(Screenshot grounding data)
::::

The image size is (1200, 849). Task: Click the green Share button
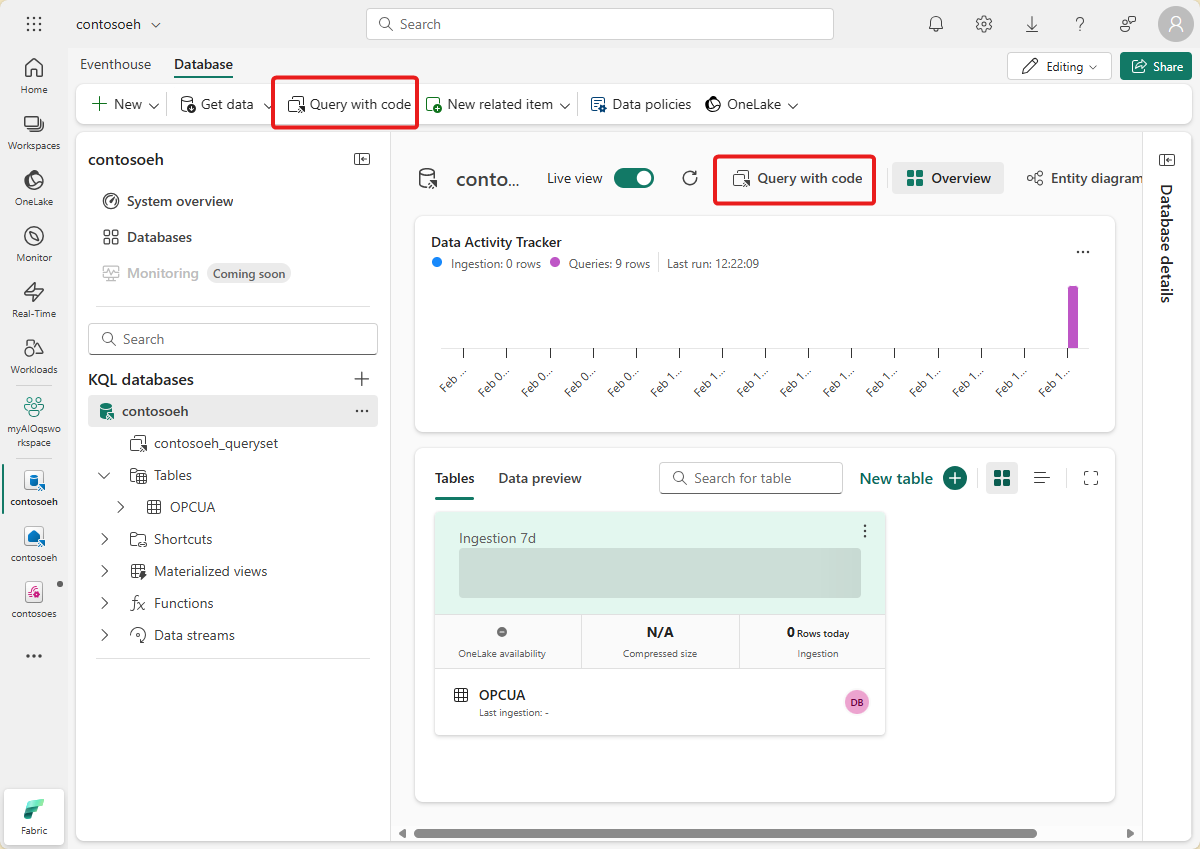tap(1156, 64)
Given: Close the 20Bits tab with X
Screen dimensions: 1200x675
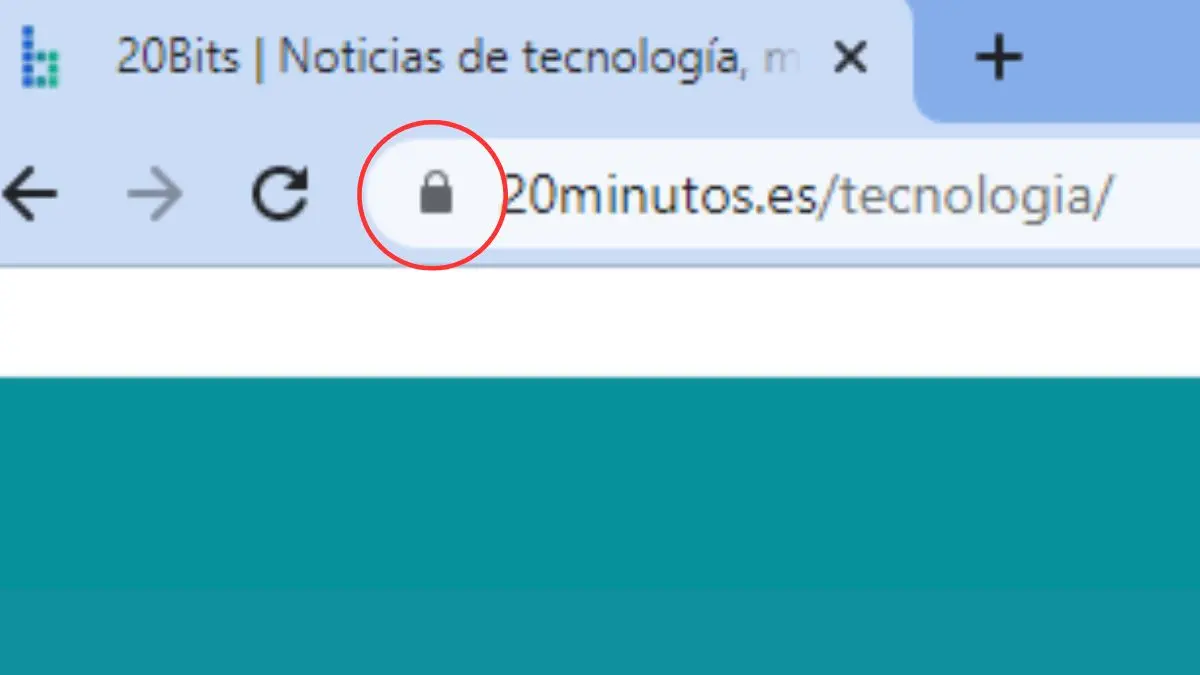Looking at the screenshot, I should click(850, 59).
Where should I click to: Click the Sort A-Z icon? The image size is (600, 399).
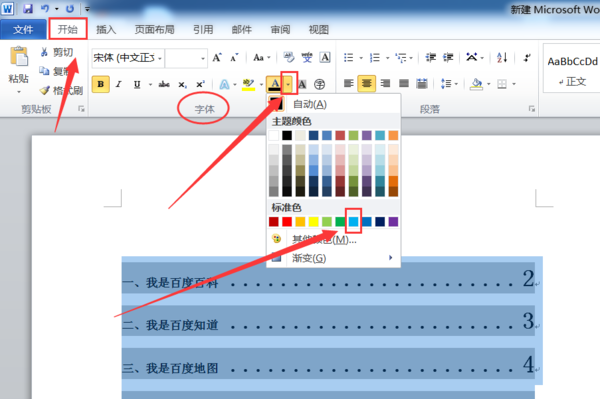point(502,58)
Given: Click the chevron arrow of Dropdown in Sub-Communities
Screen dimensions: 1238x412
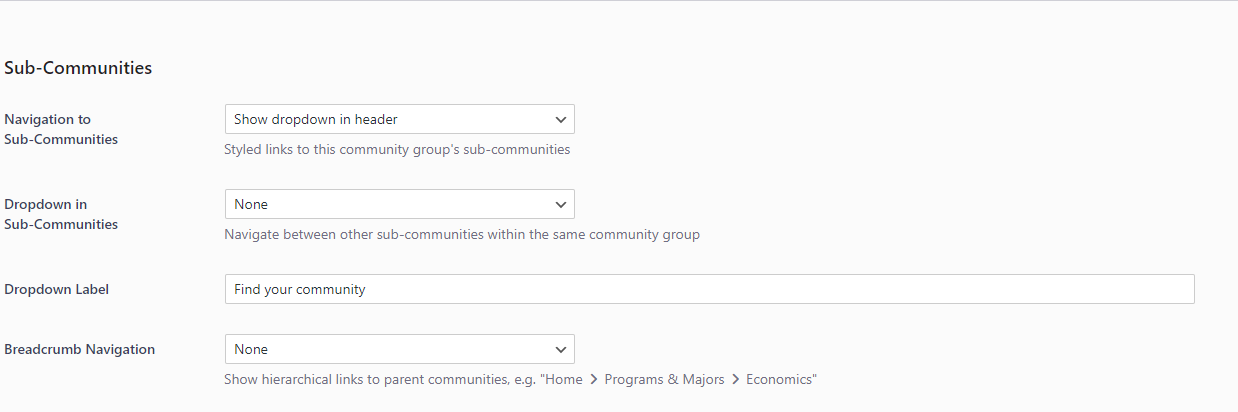Looking at the screenshot, I should (x=560, y=205).
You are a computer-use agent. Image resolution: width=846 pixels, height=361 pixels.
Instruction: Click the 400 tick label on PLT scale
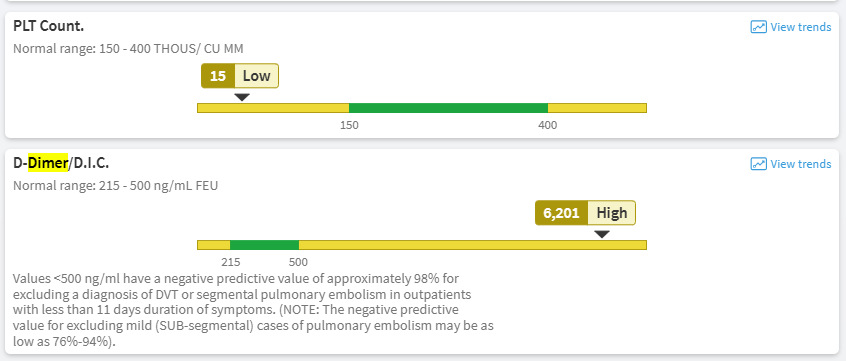(x=548, y=126)
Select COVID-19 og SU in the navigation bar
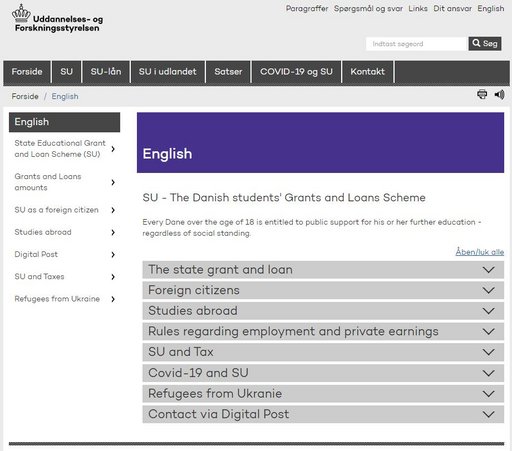Viewport: 512px width, 451px height. pos(296,72)
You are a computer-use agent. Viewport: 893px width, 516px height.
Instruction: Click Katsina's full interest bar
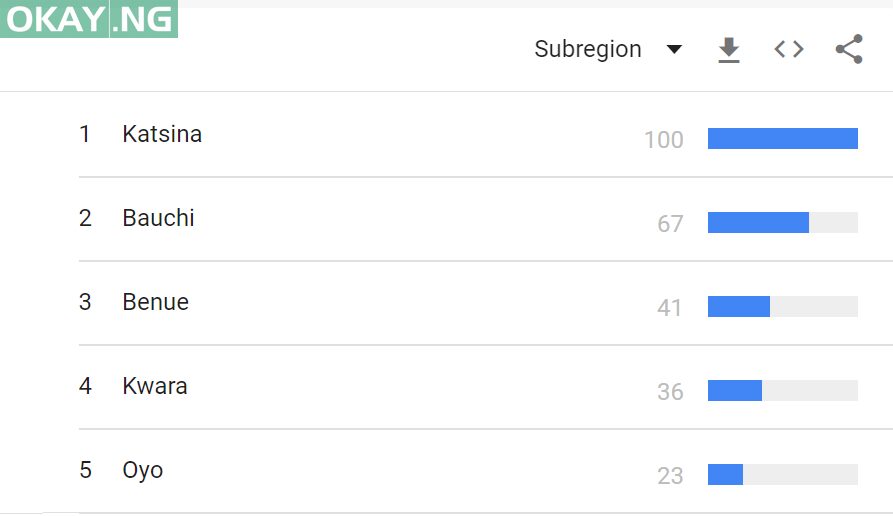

::::

- **Work required**:
From the line that contains "Screen dimensions: 1238x412" to the final line of the entries, reproduce every line exactly, both ends included. Leave out all pictures.

- **Expected answer**:
Screen dimensions: 1238x412
Looking at the screenshot, I should (x=560, y=205).
You are a computer-use agent. Image resolution: width=846 pixels, height=361 pixels.
Instruction: Click the 400 tick label on PLT scale
(x=548, y=126)
Select COVID-19 og SU in the navigation bar
Viewport: 512px width, 451px height. pos(296,72)
You are a computer-use agent. Viewport: 893px width, 516px height.
Instruction: Click Katsina's full interest bar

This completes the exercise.